As guitarras também são sujas e cheias de camadas, mas não chegam a dar dor de cabeça, sem contar que, nesse álbum, elas “sabem” quando entrar na música, dando espaço para todos os outros instrumentos e não ponopolizando o álbum todo como acontecia nos primórdios da banda. O baixo e a bateria (apesar da banda/duo não ter um baterista fixo) são sempre presentes e dão o ritmo às canções, fortalecendo o lado dançante do álbum todo.
Ao meu ver, esse parece ser o álbum mais “redondo” do Wavves, por ser um álbum que não exagera em nenhum momento, nem puxa demais para qualquer lado, sendo uma mistura perfeita de noise rock, com surf rock e garage rock, contando com uma gama de instrumentos digna de 3 diferentes gêneros de rock, das guitarras, baixo e bateria, a percussão mais elaborada, o pandeiro, sintetizadores e um tecladinho maroto.

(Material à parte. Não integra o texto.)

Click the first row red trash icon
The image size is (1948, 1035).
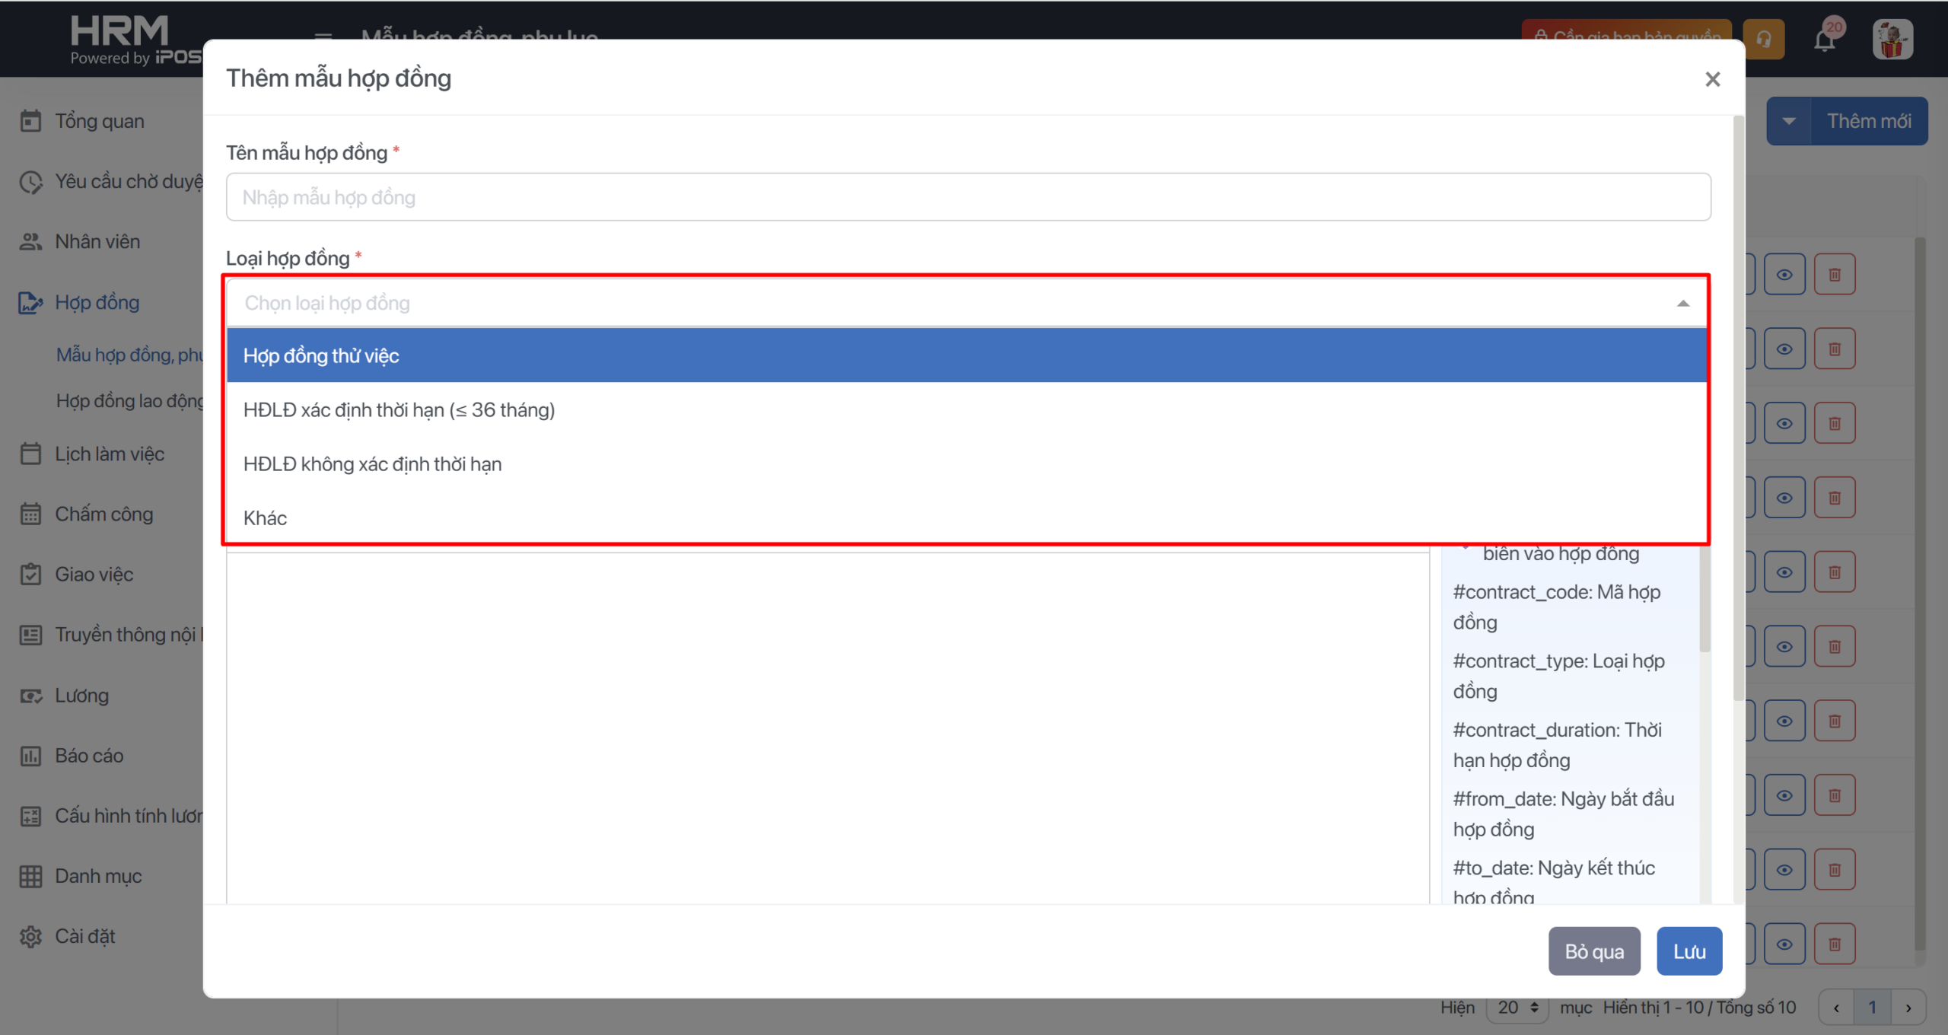click(1835, 275)
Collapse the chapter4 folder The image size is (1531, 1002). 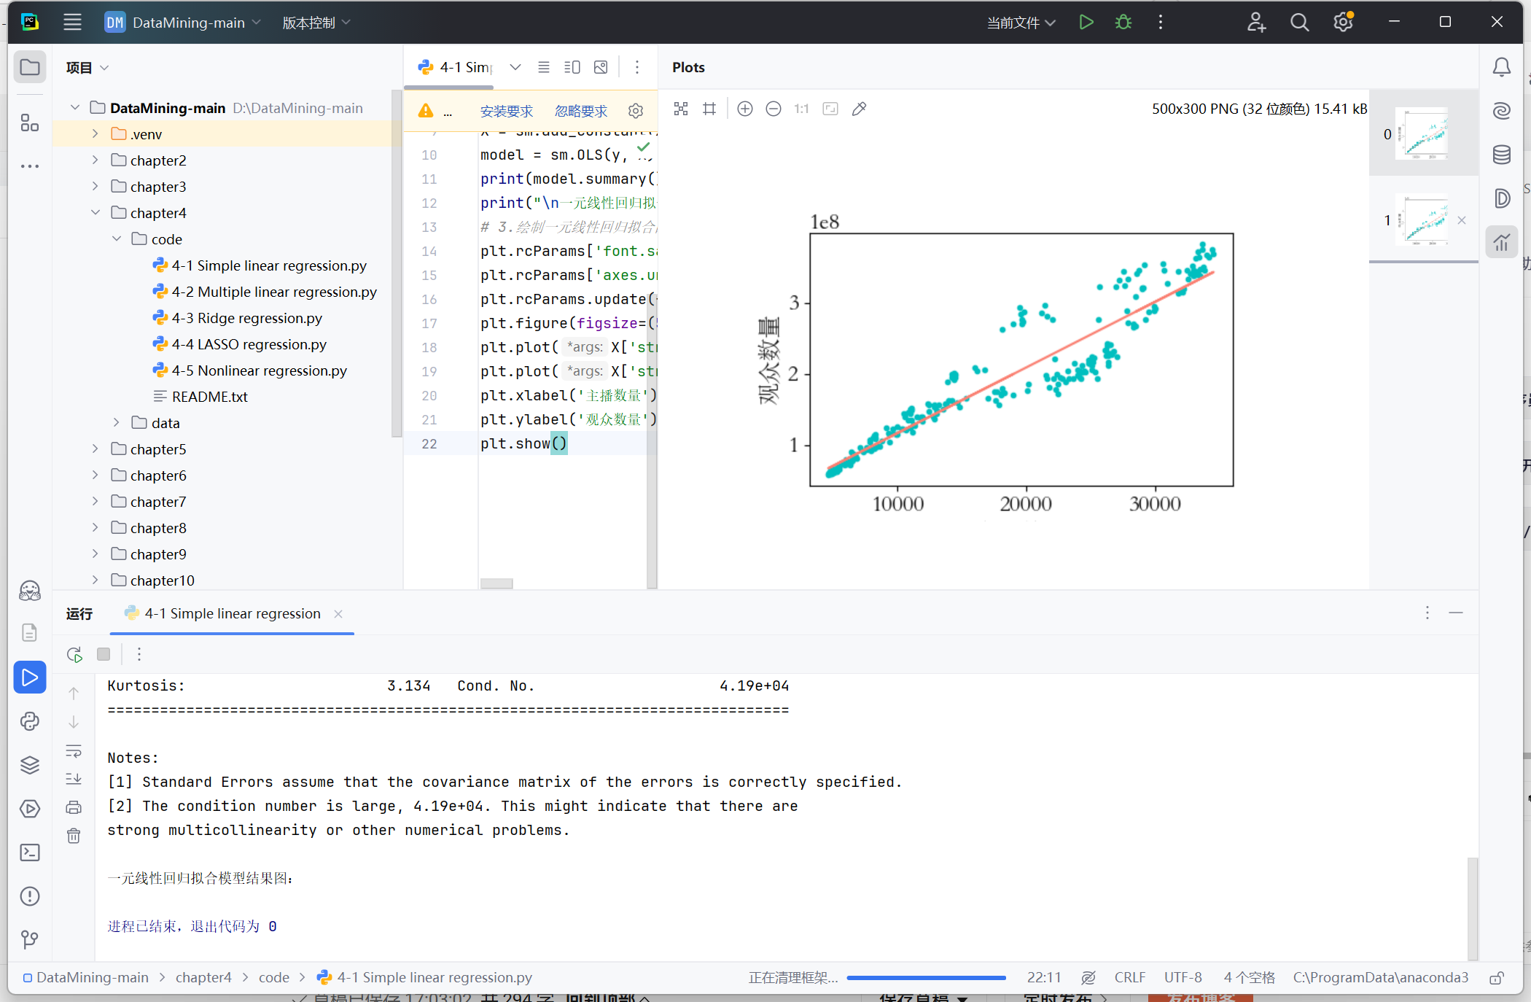click(96, 212)
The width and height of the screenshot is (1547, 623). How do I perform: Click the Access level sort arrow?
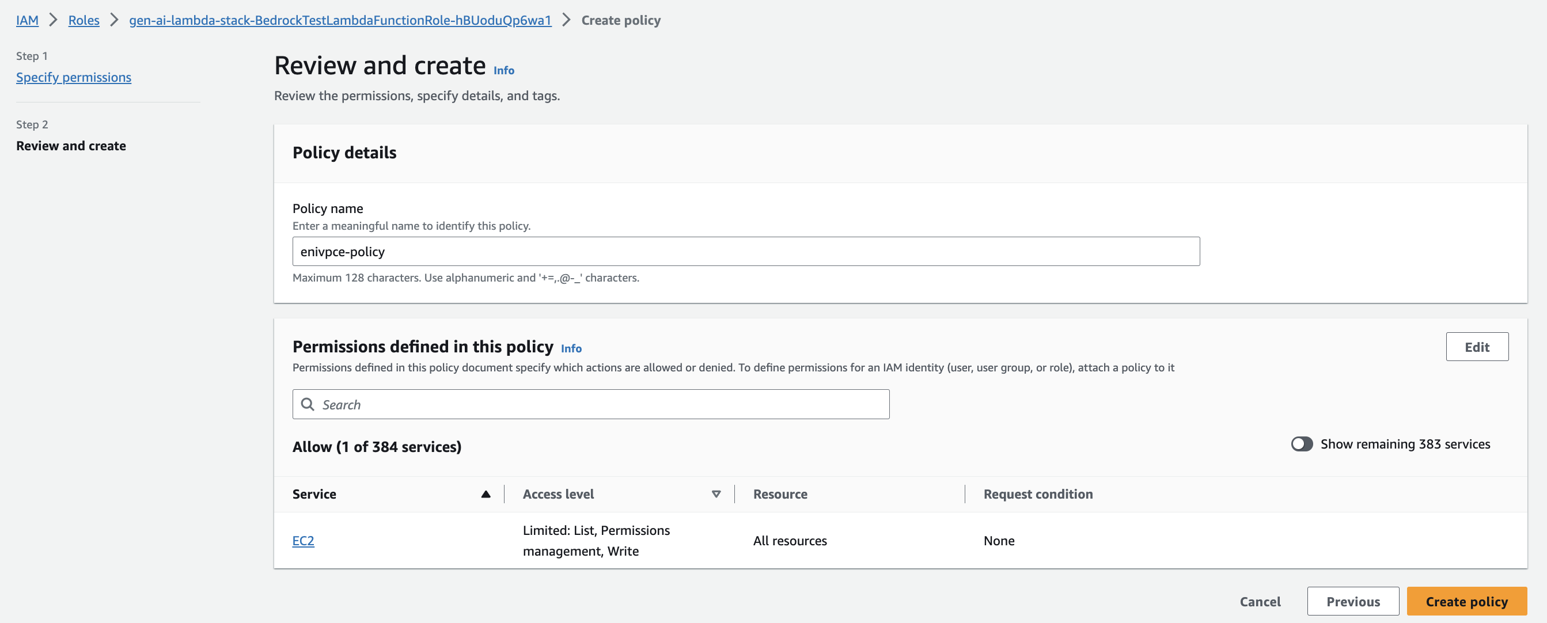point(715,494)
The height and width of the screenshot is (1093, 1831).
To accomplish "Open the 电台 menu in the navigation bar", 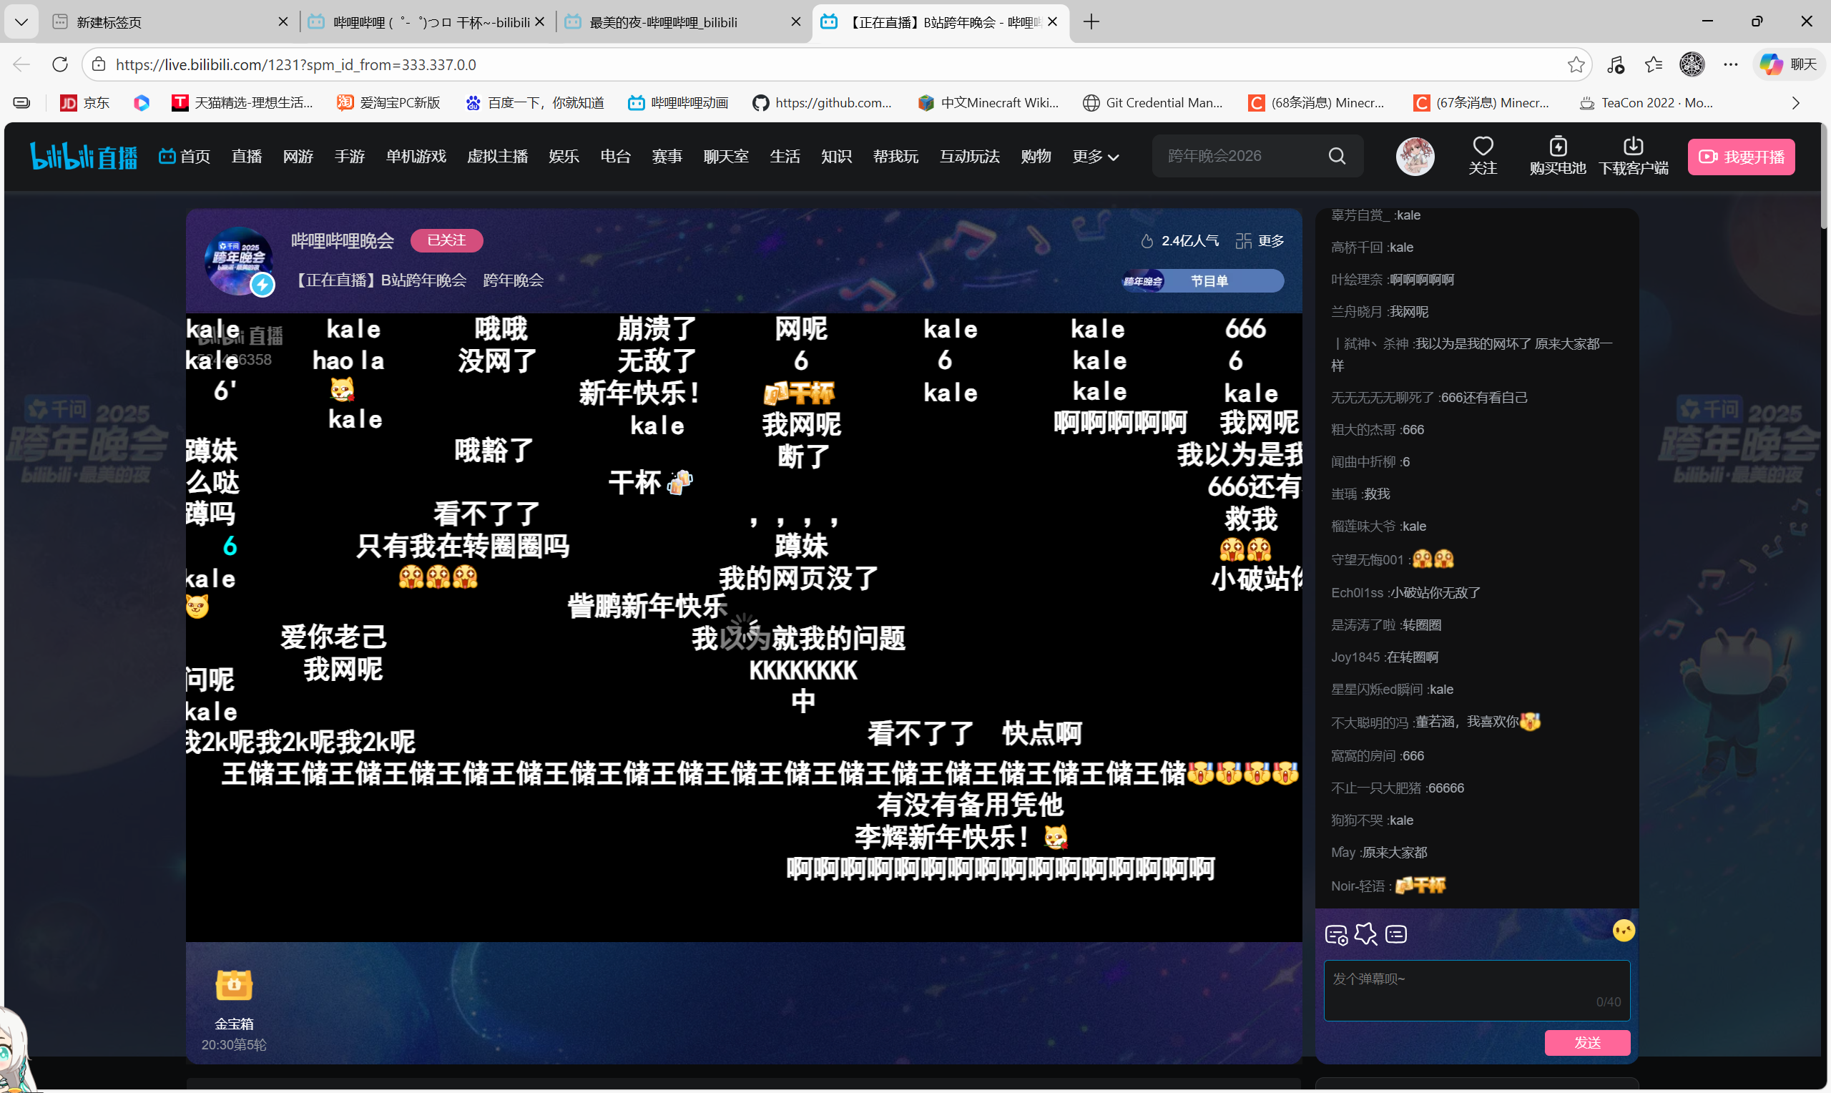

As letras continuam muito centradas na visão do vocalista, pedindo desculpas por ter bagunçado com sua namorada, seus amigos, reclamando da vida e todo aquele blá-blá-blá que todos nos cansamos de ouvir, mas estamos sempre repetindo para os outros, afinal o Wavves apesar de já ter alguns bons anos de estrada e cinco (!) CD’s (fora os EP’s e Splits), é uma banda de moleques, ou no máximo, jovens adultos, pouco mais velhos que eu ou você (talvez…), então eles nos entendem e nos expressam, de certa forma.
Enfim, o retorno de Wavves com “V” é excelente, é dançante, é divertido, é engraçado e é agitado, tudo em 12 ótimas canções (há algumas excelentes aqui, mas nenhuma é menor que “ótima”, na minha classificação pessoal).